====== RECORDS SHOWN ======
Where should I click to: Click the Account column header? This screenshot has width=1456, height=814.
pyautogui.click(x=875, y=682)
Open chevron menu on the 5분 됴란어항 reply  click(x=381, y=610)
======
====== RECORDS SHOWN ======
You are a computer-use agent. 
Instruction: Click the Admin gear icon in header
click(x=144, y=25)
======
====== RECORDS SHOWN ======
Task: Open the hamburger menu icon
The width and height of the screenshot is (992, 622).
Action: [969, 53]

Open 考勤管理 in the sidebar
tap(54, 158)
======
# WORK REQUIRED
In the records above, the line with "Where should I" marks the start and the line with "Open chevron menu" marks the end; copy that stretch exactly, both lines included, and nothing else.

# RESULT
Where should I click to: Click the Account column header? This screenshot has width=1456, height=814.
pyautogui.click(x=875, y=682)
Open chevron menu on the 5분 됴란어항 reply  click(x=381, y=610)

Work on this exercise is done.